= Marshall MacDermott =

Australian politician

Marshall MacDermott (c. 1791 – 3 November 1877) was a British Army officer and member of the South Australian Legislative Council 1855 to 1857 and a member for the South Australian House of Assembly seat of Flinders from 1857 to 1859.

==Army career==
MacDermott entered the British army in the year 1808, as an officer in the 8th Regiment of Foot, and during the same year saw active service in the West Indies, when the British forces captured the Island of Martinique, after several days' fighting in the field and six weeks siege of Fort Bourbon. After this MacDermott saw some severe work during the War of 1812 between England and the United States; and in 1812, on the frontier of the State of New York was dangerously wounded in the neck, the gullet being divided. In the winter of 1814-15 he was the bearer of a despatch from Montreal to Upper Canada, announcing the termination of hostilities. His regiment was ordered to return to Europe to join in the conflict with Napoleon, after the Emperor's escape from Elba. Ten thousand troops embarked at Quebec on this service, but on the convoy reaching the English Channel, they learned that the battle of Waterloo had been fought and won seven days previously. After this MacDermott served in the United Kingdom and the Mediterranean, and found time for a tour through France, Switzerland, and Italy. At Argostoli, in the island of Cephalonia, he became acquainted with Lord Byron, who entrusted him with the three last cantos of Don Juan, to be delivered to Sir John Cam Hobhouse, a commission which MacDermott executed, having just then obtained leave of absence in order to visit England. Subsequently he was with his regiment in various parts of the United Kingdom till the year 1829, when he resolved to sell out of the army and emigrate to Australia.
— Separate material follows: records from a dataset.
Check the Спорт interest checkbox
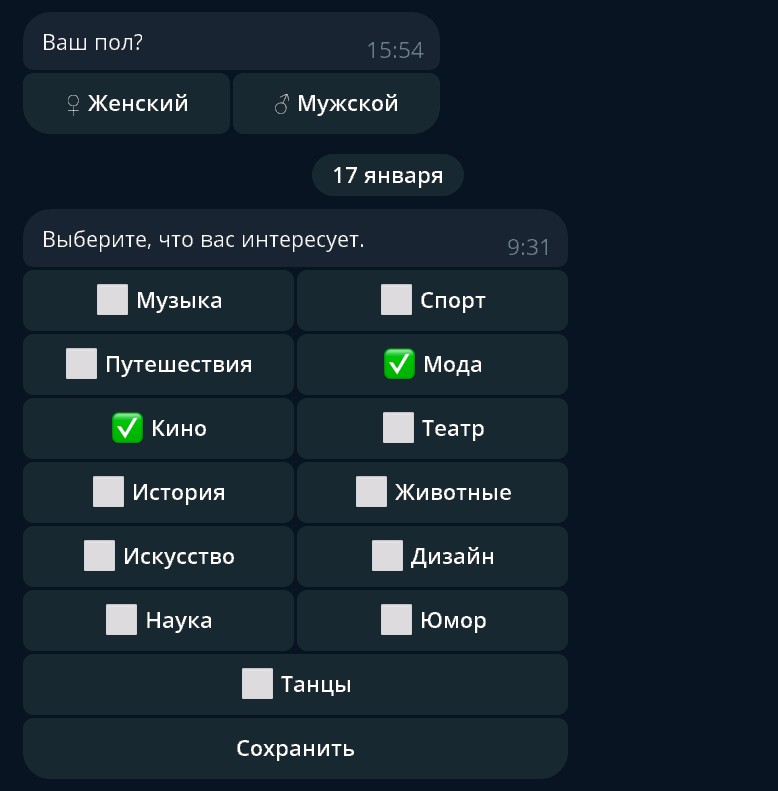The height and width of the screenshot is (791, 778). tap(397, 300)
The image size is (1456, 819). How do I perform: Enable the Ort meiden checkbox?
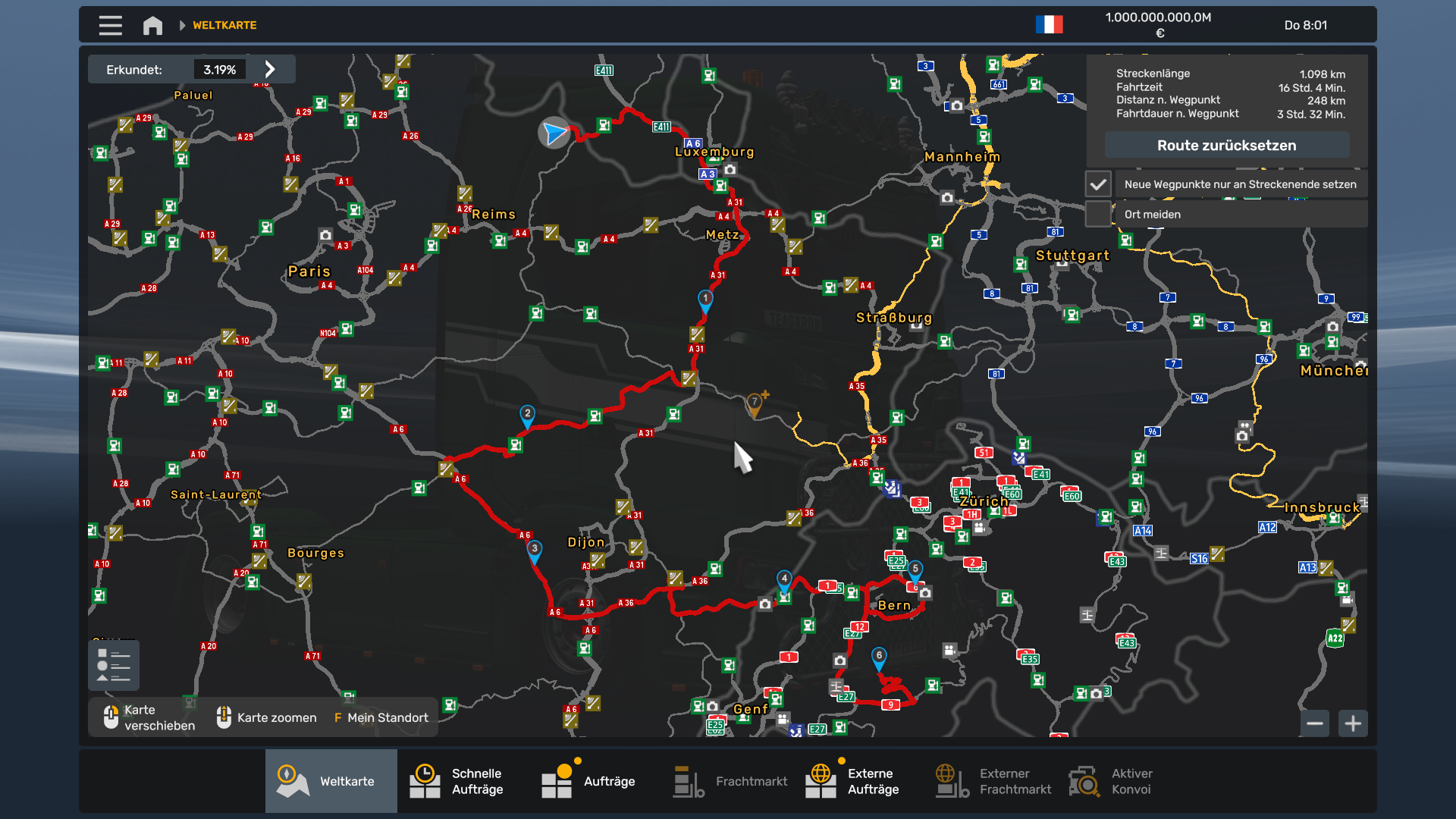pos(1098,215)
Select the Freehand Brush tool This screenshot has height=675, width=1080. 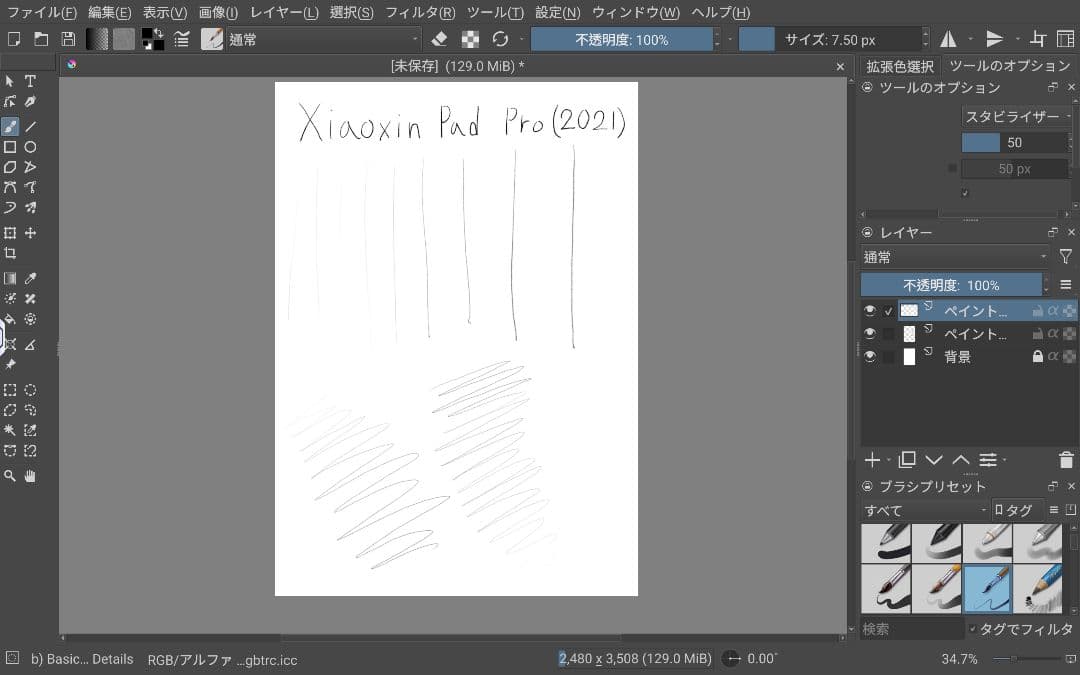pos(10,126)
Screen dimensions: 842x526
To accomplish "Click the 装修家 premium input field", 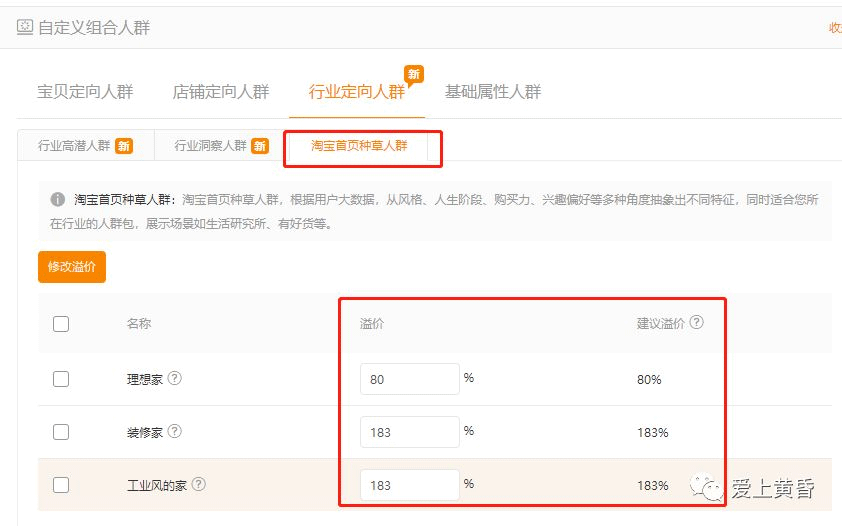I will tap(409, 433).
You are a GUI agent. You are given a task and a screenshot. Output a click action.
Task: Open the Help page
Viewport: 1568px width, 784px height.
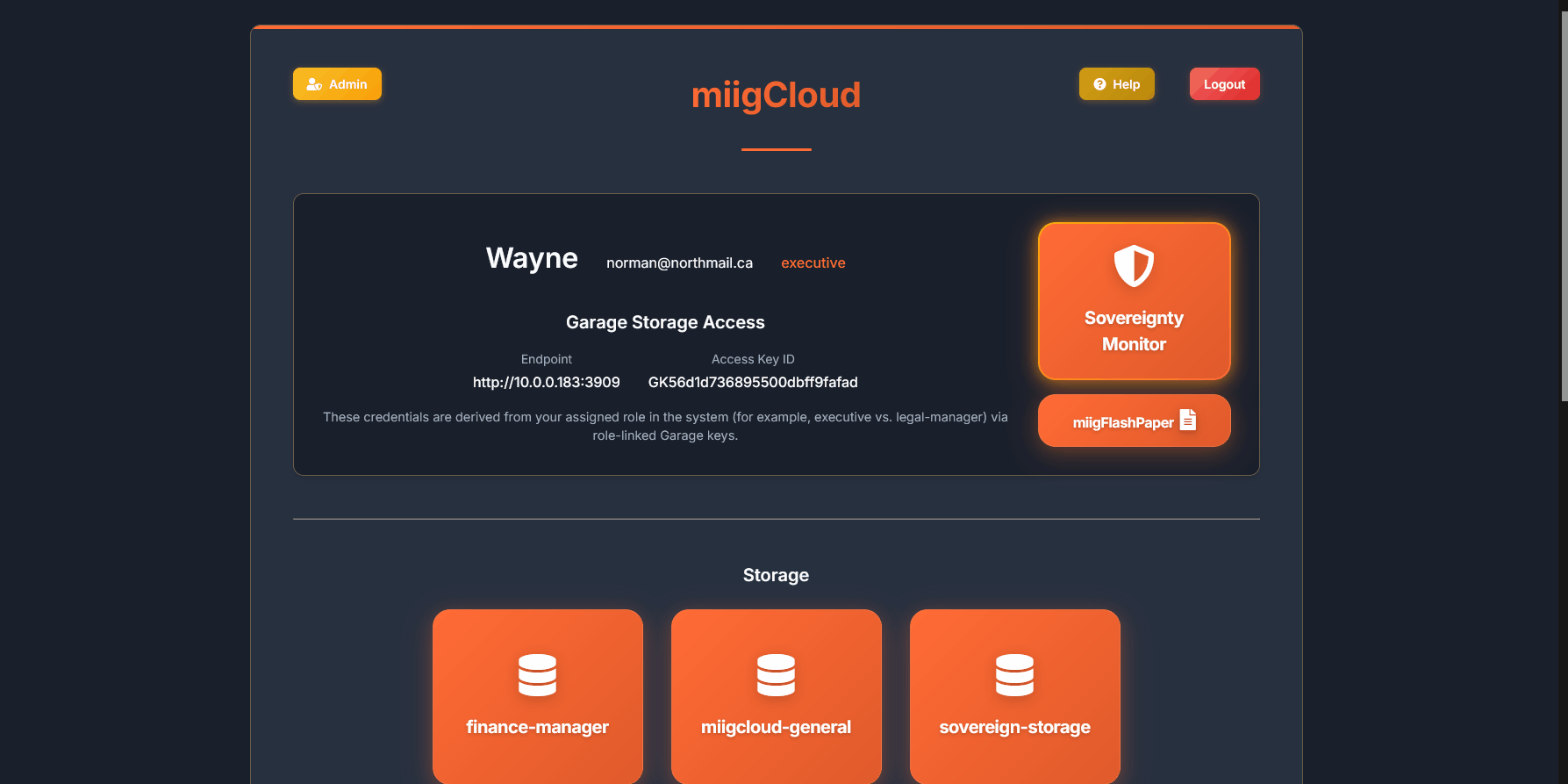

==Business career in Australia==
In the following year MacDermott, with several other officers who had sold their commissions, emigrated to Western Australia, and he settled as an agriculturist on the Swan River, where he purchased 5,000 acres, having also the right to select a large block of over 20,000 acres, according to the regulations, on account of property and servants be introduced into the colony. The first bank at Swan River was started through MacDermott's suggestion and exertions, backed up by colonists of influence and means, and he was appointed Manager. Five years afterwards the Bank of Australasia proposed to amalgamate with the local institution, and this being agreed, sent a Manager from London, who died before the bank was opened, and MacDermott was made Manager of the new bank. Five years later the Australasian Bank resolved to close their branch at Perth, Western Australia and offered MacDermott the Managership of that at Adelaide, which he accepted. On leaving Swan River he received a flattering address, signed by all the members of the Executive Council, the Magistrates, clergy, and many others. Just before leaving England for Western Australia he married, and all his children were born in that colony. In Adelaide, under his management, the Australasian Bank secured a large share of the business. With George Tinline he supported the Bullion Act, which at a critical time saved the colony from serious financial embarrassment. Soon afterwards his connection with the bank ceased, and he entered into general commercial business, in which he was not successful.

==Political career==
In the year 1855 MacDermott offered himself as a candidate to represent the Noarlunga District, in the old mixed Council, composed of two-thirds elected members, and one-third nominees, but was defeated, and accepted a nomineeship. MacDermott was soon afterwards appointed Chairman of Committees. MacDermott was member of the Council from 25 October 1855 until it was abolished on 2 February 1857.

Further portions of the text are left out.